Expressão de proteína antiviral de lonomia obliqua em sistema baculovírus/célula de inseto
Carmo, Ana Carolina Viegas
MetadataMostrar registro completo
In recent years, the technology animal cells culture has allowed the development of many byproducts, especially those with pharmacological interest. Some of these products, the recombinant proteins, can be produced by heterologous expression systems on a commercial scale. Bacteria, yeast, mammalian cells and insects are some of the hosts used in these processes. As source of proteins with farmacological interest, the catterpillar Lonomia obliqua hemolinph was demonstrated to be a helpful organismo. Antiviral, antiapoptotic, antimicrobial and inducing growth proteins, are some of examples. Since the control of viral infections is a major interest to public health, the searching for new antiviral drugs has utmost importance. Several studies have reported the presence of active principles in the arthropods hemolymph.
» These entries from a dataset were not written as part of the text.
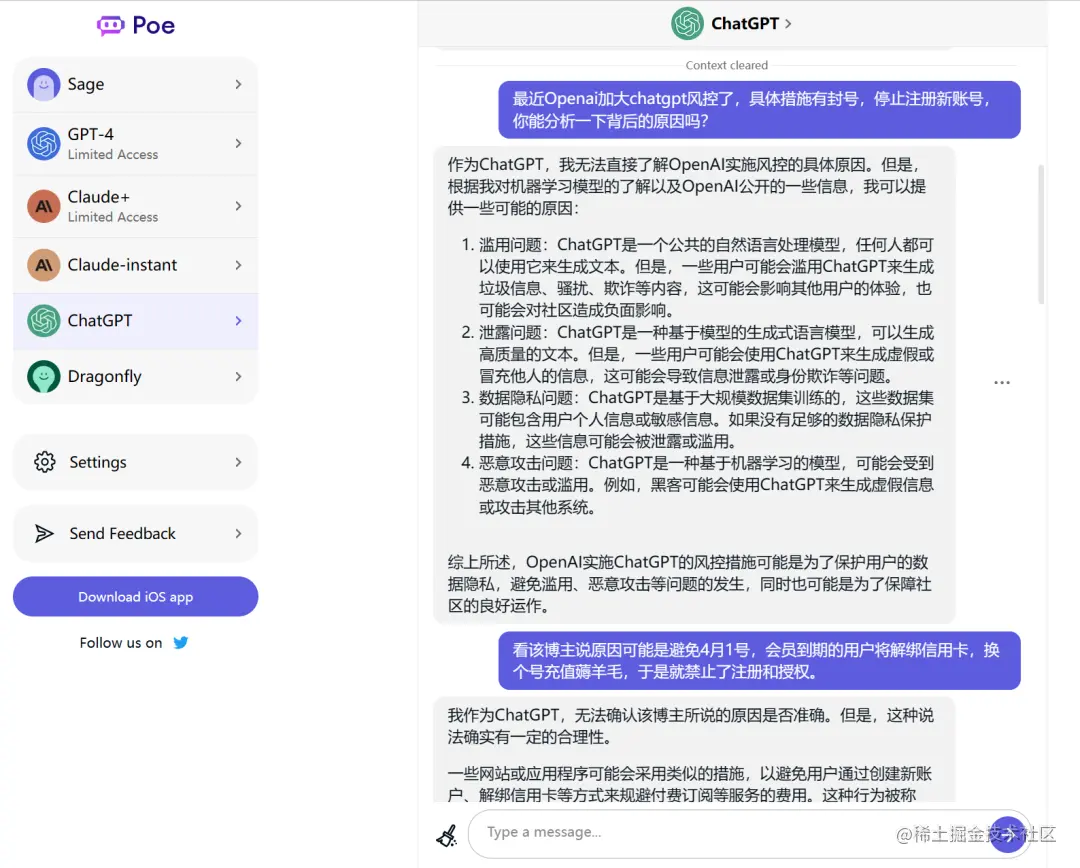Viewport: 1080px width, 868px height.
Task: Open the Claude+ bot avatar
Action: point(42,205)
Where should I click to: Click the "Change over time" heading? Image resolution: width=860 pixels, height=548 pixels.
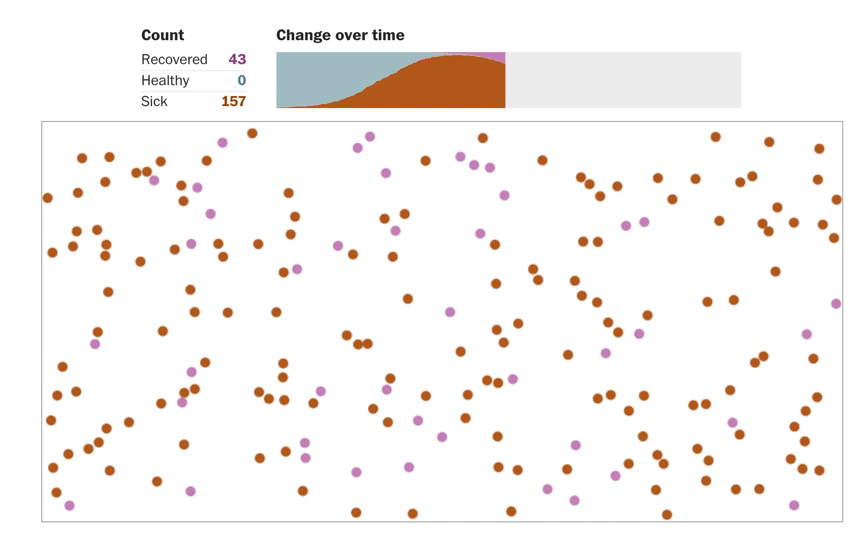pos(340,35)
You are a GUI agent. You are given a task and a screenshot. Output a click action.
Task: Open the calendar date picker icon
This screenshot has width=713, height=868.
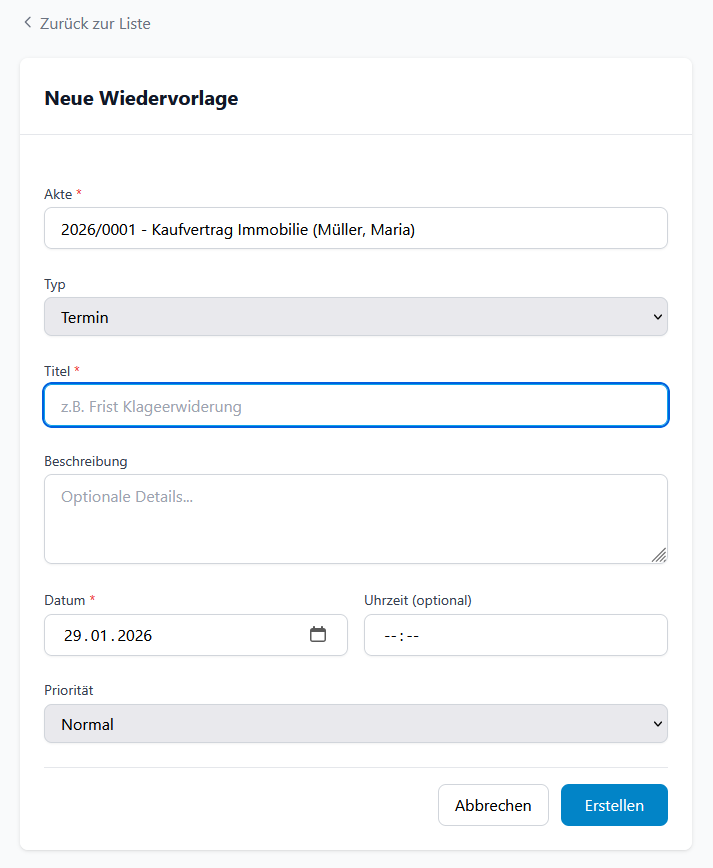(318, 634)
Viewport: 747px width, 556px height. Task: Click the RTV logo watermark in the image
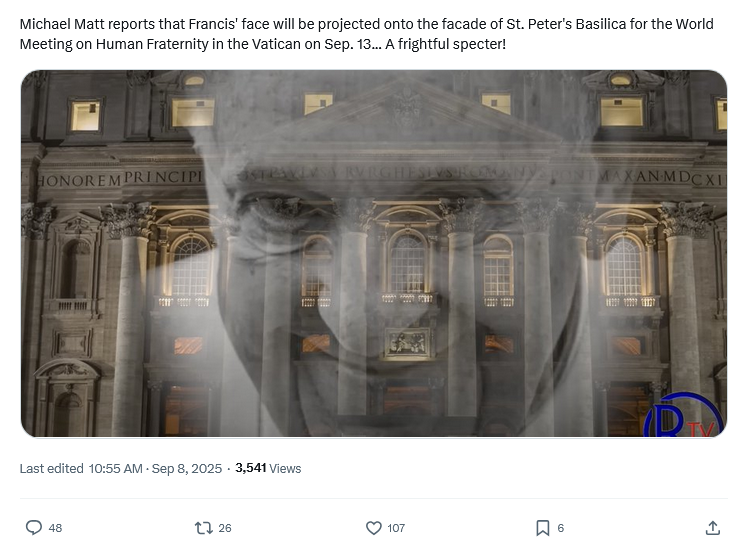(684, 415)
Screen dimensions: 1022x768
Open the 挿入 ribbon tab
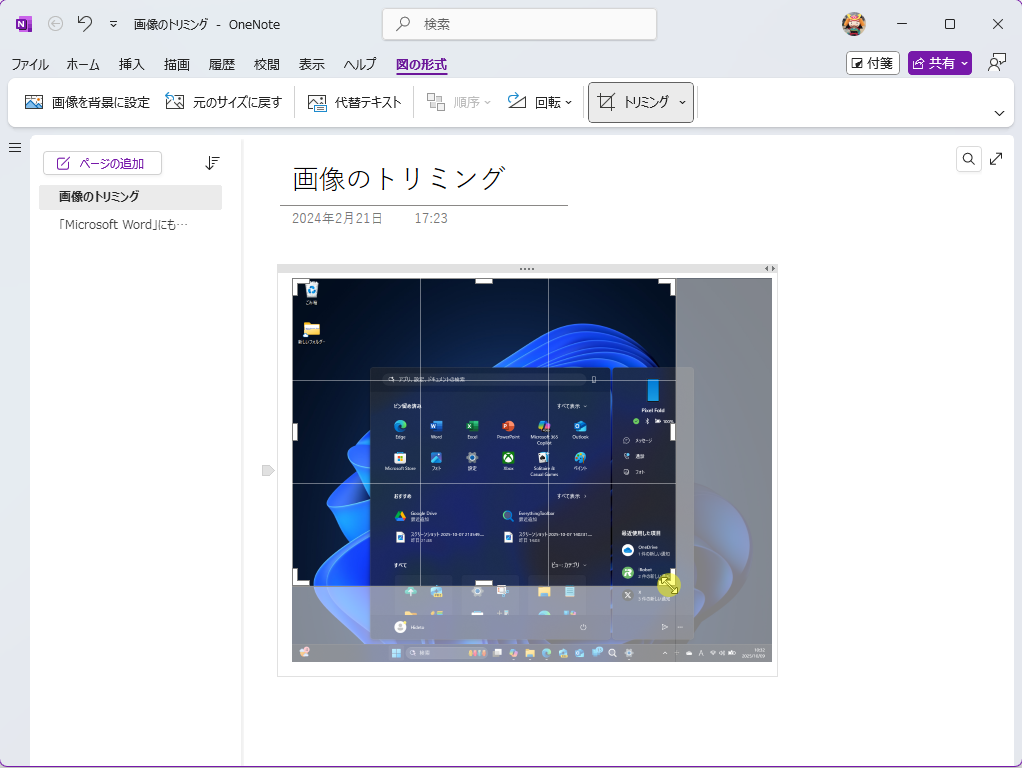pos(131,64)
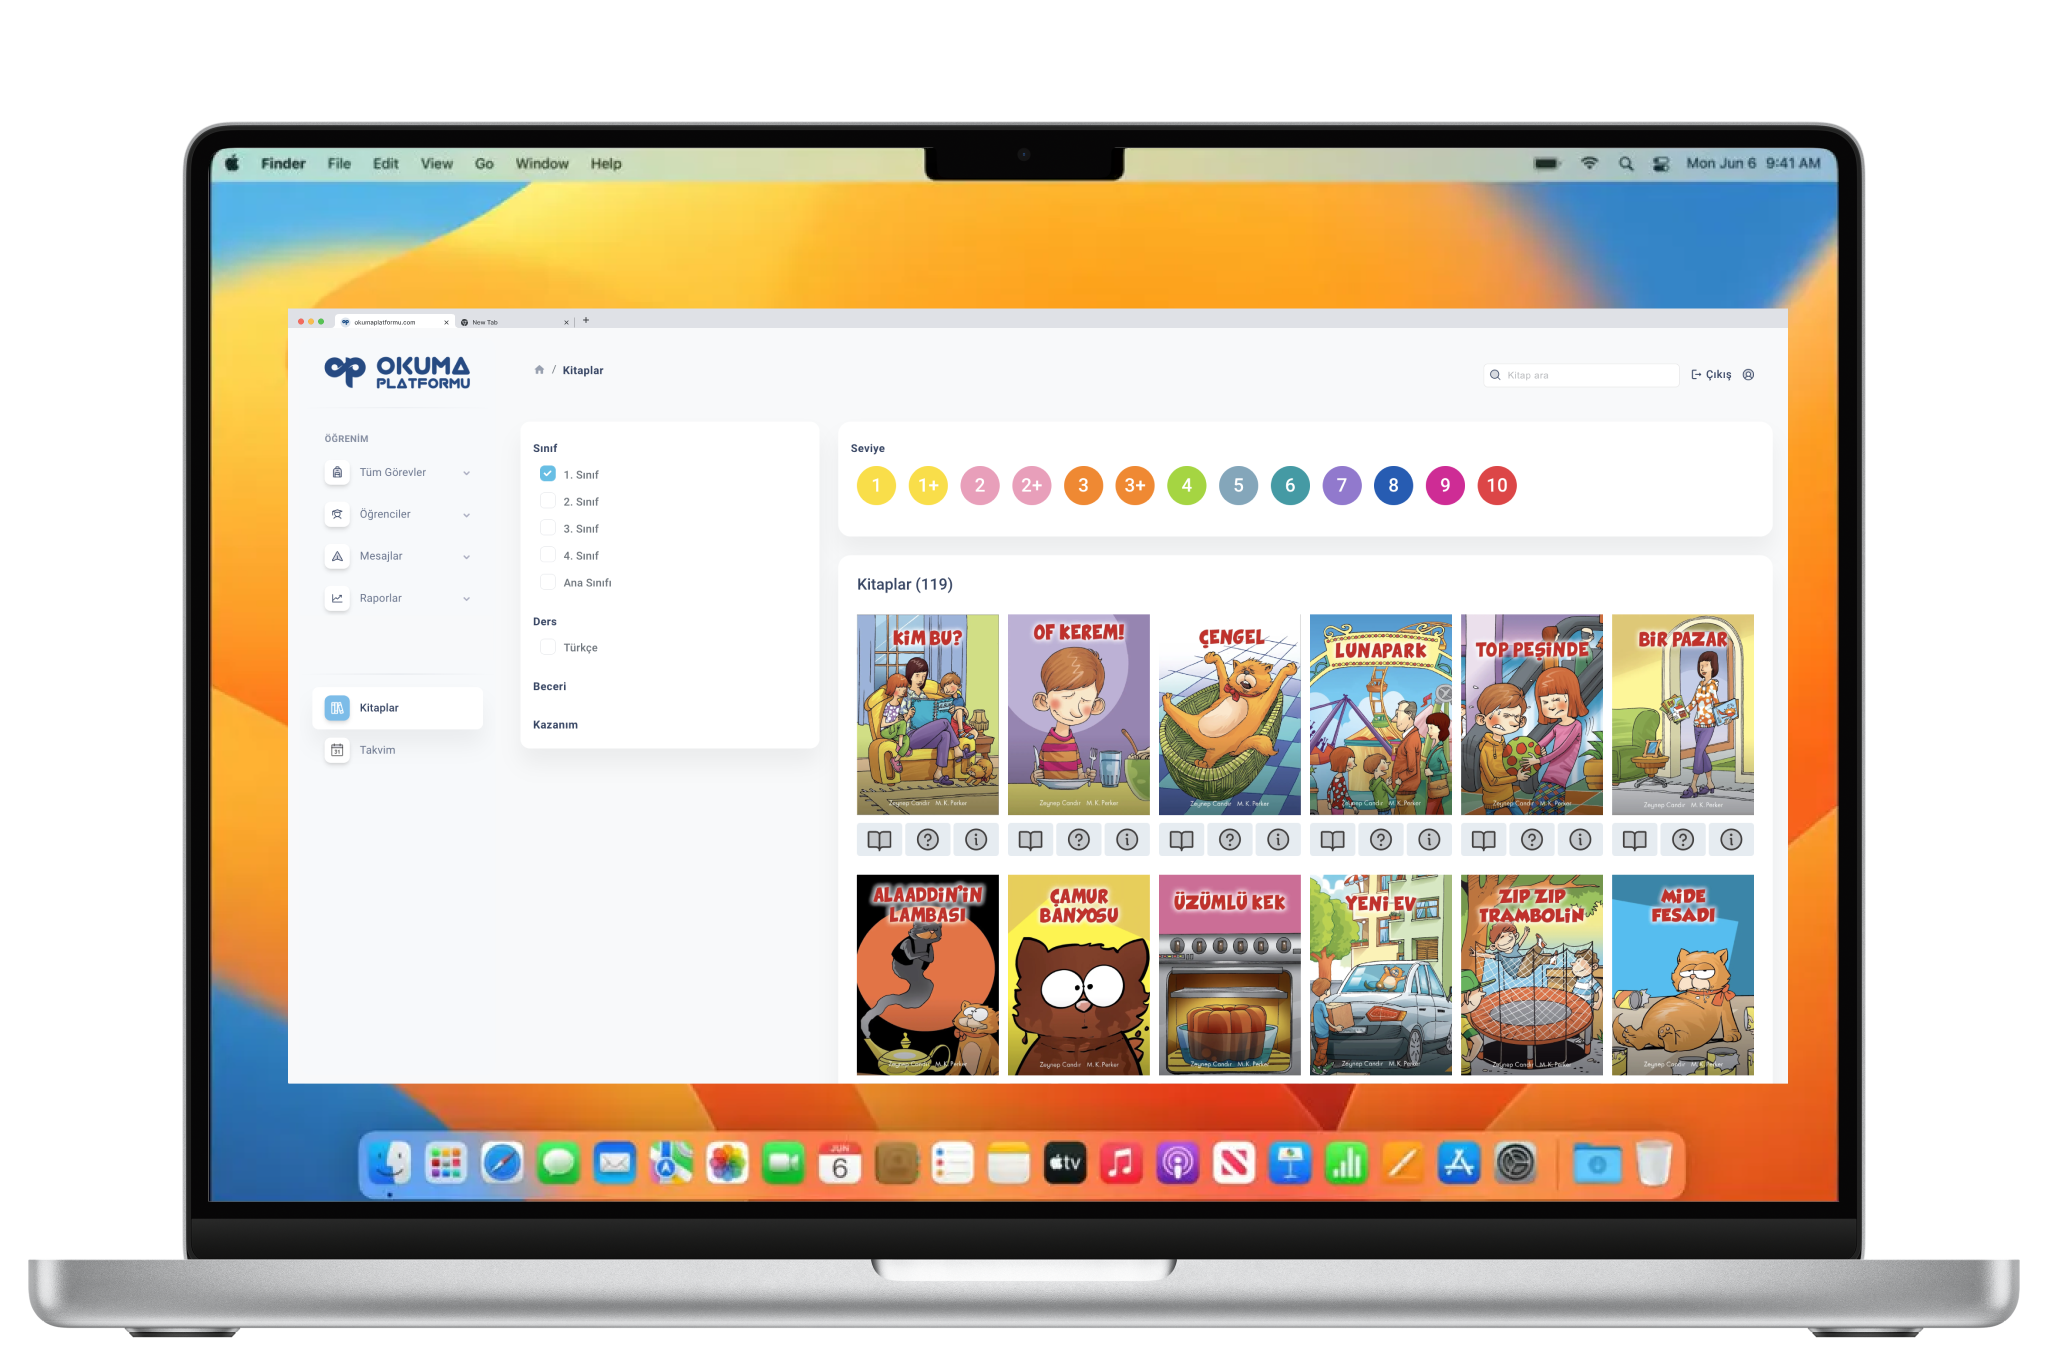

Recently, we demonstrated the existence of an antiviral protein in the hemolymph of the caterpillar Lonomia obliqua. This purified protein induced viral production reduction (TCID50 mL-1) over 157 times in cells infected with the measles virus, 61 times for polio and 61 times for influenza virus H1N1 infections. Thus, the present goals were building and expression of a recombinant plasmid contained coding sequences for expression of viral proteins (using baculovirus) in insect cell Sf-9 system. By this process, it was aimed to test biological activity of the protein. Further sequence analyses of this protein were performed using bioinformatics tools. The RNA of L. obliqua was extracted with Trizol reagent. RNA product was used in RT-PCR reactions with primers specific for the antiviral protein, based on the sequence of the cDNA libraries of L. obliqua tegument and spines, using all possible frame of translation for each cDNA. Restriction sites were inserted in cDNA sequence to insert it in pFastBacTM1 donor vector (Invitrogen). The sequence contained in selected clone of Escherichia coli DH5α was used for transformation into E. coli DH10Bac to obtain a bacmid by transposition process. This bacmid was used for antiviral recombinant protein expression in Sf-9 cells. This recombinant protein activity was tested in Picorna (EMC enchephalomiocardite), Rubeola and Herpes virus. In these trials, it was observed a replication reduction of 10,000, 10,000 and 1,000000 times, respectively. The bioinformatics analysis demonstrated that this protein is secreted, globular and probably belongs to a new class of proteins.